Pre-digital (or predigital). Adjective. Neologism 2011. Definition in progress. Describes a textual object before its digitization. Implies a series of questions on the nature of the object to be digitized and on the planned readings of the object in its digitized format, such as :

  • What is the present environment of the object?
  • What are the past environments for this object?
  • Who are the creators (author(s), scribe(s), editor(s), printer(s), publisher(s), bookseller(s), commentator(s) …) of the object as it reaches the hands of the digitizer?
  • What is the intended digital environment for this object? Is the change of medium part of a larger project (digitization of a collection, of different states of the same title, of the printer’s works, of an author’s works, of someone’s library, of a reference library, of a genre) or centered on the one pre-digital book (as a unique artefact with its unique destiny)?
  • Which information is it important not to loose during the process?
  • How will the notice attached to the object  convey information on its history, its materiality, its meanings?
  • Which parts of the object do have priority for the final form: text, image, ownerships, provenance, craftmanship, annotations, all of these, none of these?

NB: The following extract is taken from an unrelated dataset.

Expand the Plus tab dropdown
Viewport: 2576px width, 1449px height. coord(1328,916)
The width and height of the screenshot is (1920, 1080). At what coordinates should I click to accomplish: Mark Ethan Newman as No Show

Pre-digital discourse is linked with bibliography and bibliology —understood as means to write and read meaningful accompaniments to the digital object — but also with options and intentions for the digital project itself. Its contents vary with the locutor, with the situation of communication, and with the readers. Its generic definition varies as well, from caption, catalogue entry, bibliographical reference, to analytical description or research paper.

Ideally, the pre-digital discourse opens a dialogue with post-digital continuations: comments, questions, complements, corrections etc.